O Pauta Brasil do dia 17 de setembro discutiu os gargalos produtivos e logísticos provocados pelas medidas de enfrentamento da Covid-19. Para isso, recebeu André Roncaglia, economista, professor na Universidade Federal de São Paulo e pesquisador associado ao Cebrap; e Cristina Reis, professora adjunta da Universidade Federal do ABC e coordenadora do Núcleo de Estudos Estratégicos em Democracia, Desenvolvimento e Sustentabilidade.

O mediador Artur Araújo, consultor da Fundação Perseu Abramo, iniciou o programa apontando os entraves à economia gerados pela ausência de semicondutores no mercado mundial, um dos efeitos colaterais das medidas sanitárias de enfrentamento à pandemia do coronavírus. Além do mercado de microchips, os gargalos nas cadeias de produção e distribuição atingem diversos outros produtos e mercados, como é o caso do arroz nos últimos meses.
▬▬▬▬▬▬▬▬▬▬
Requisito: Transcreva, sem qualquer alteração, o trecho do texto de origem que vai de "O Pauta Brasil" a "Desenvolvimento e Sustentabilidade.". Os registros provêm de uma fonte distinta da do texto de origem.
▬▬▬▬▬▬▬▬▬▬
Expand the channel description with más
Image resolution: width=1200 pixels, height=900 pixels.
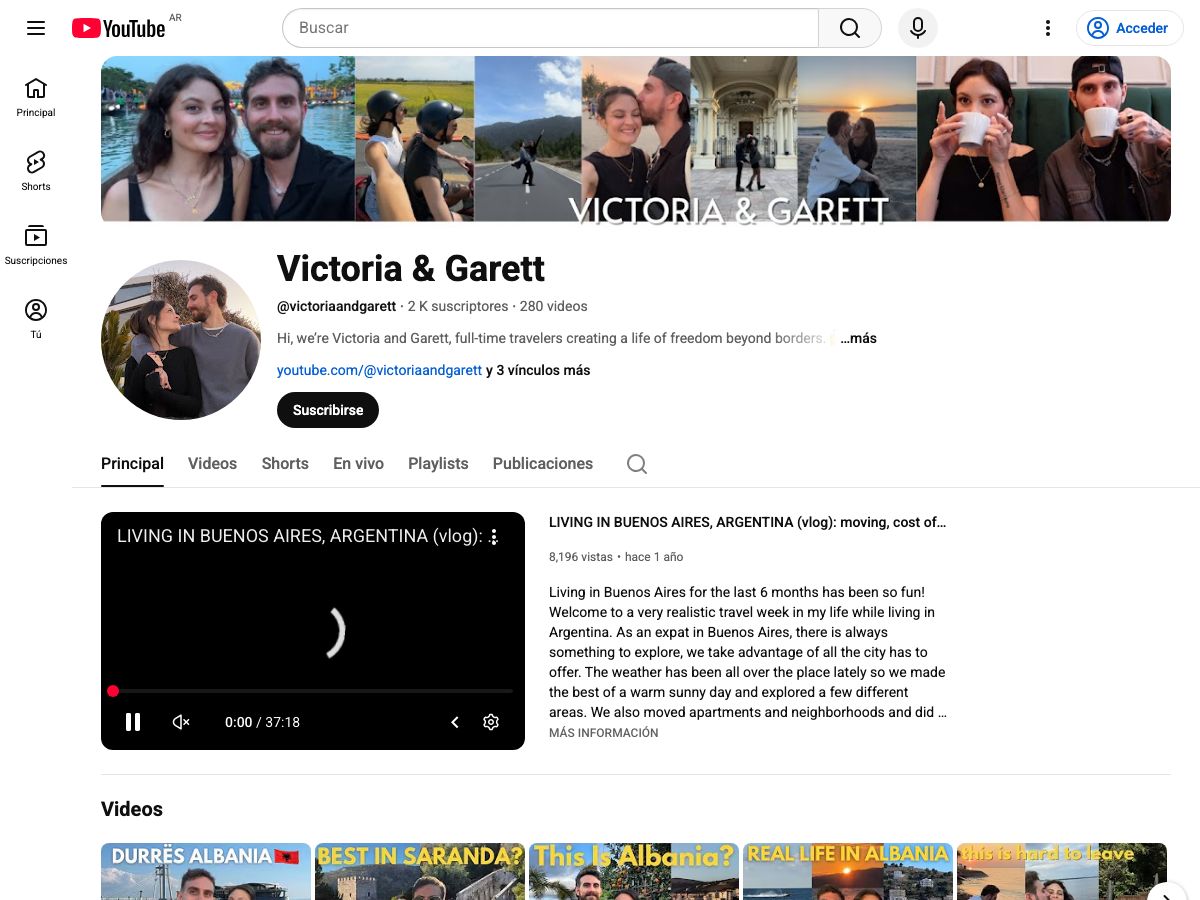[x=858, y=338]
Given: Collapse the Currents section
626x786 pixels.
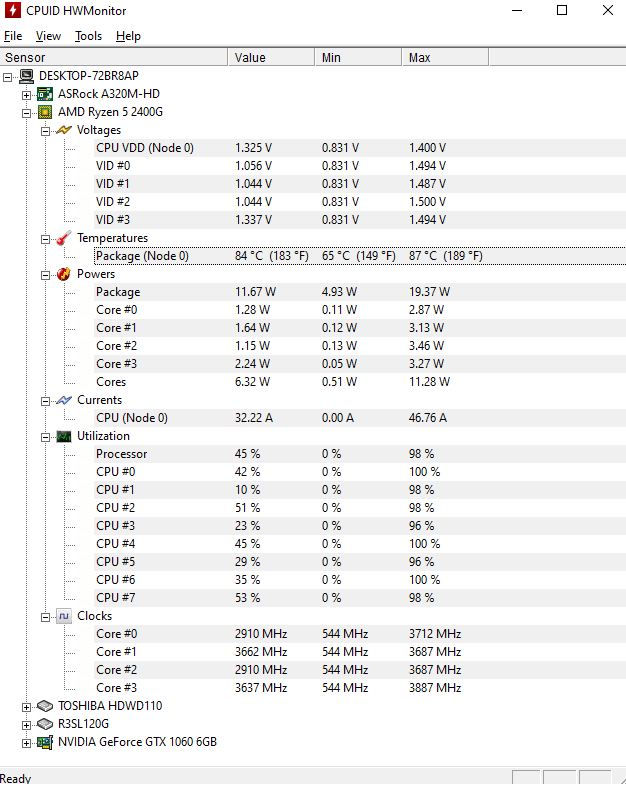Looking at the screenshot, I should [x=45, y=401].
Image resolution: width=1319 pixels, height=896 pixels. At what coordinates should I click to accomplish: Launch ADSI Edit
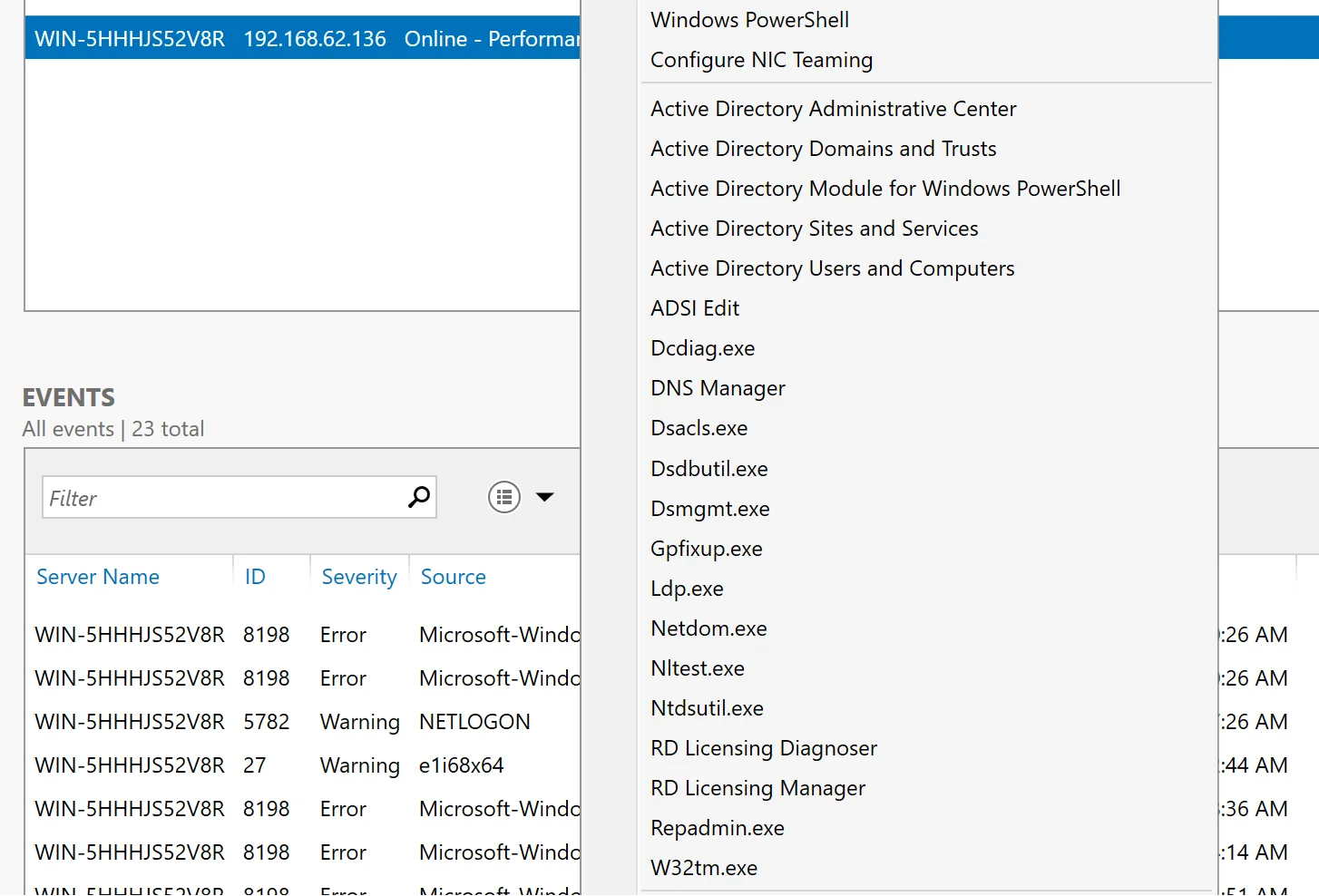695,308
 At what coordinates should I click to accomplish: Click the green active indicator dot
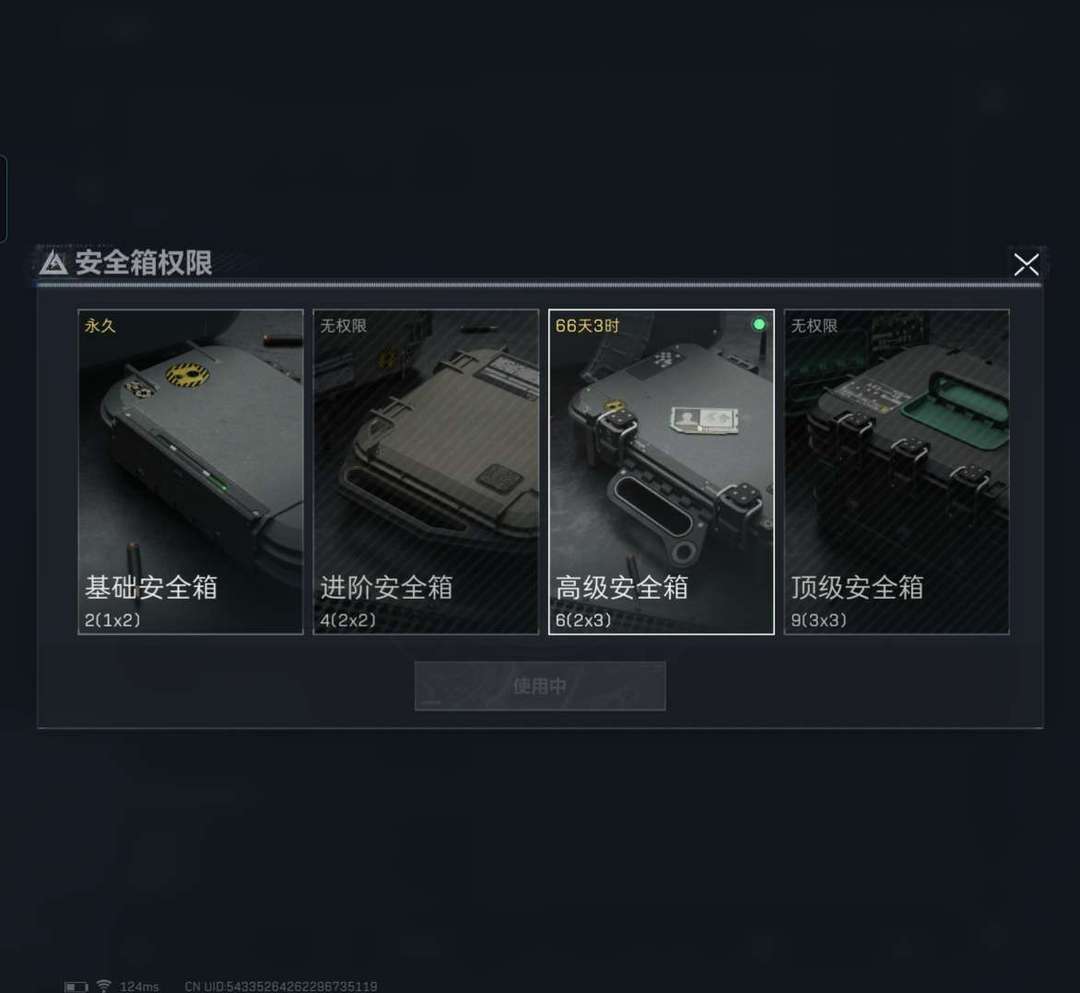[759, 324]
▬▬▬▬▬▬▬▬▬▬
Resposta esperada:
O Pauta Brasil do dia 17 de setembro discutiu os gargalos produtivos e logísticos provocados pelas medidas de enfrentamento da Covid-19. Para isso, recebeu André Roncaglia, economista, professor na Universidade Federal de São Paulo e pesquisador associado ao Cebrap; e Cristina Reis, professora adjunta da Universidade Federal do ABC e coordenadora do Núcleo de Estudos Estratégicos em Democracia, Desenvolvimento e Sustentabilidade.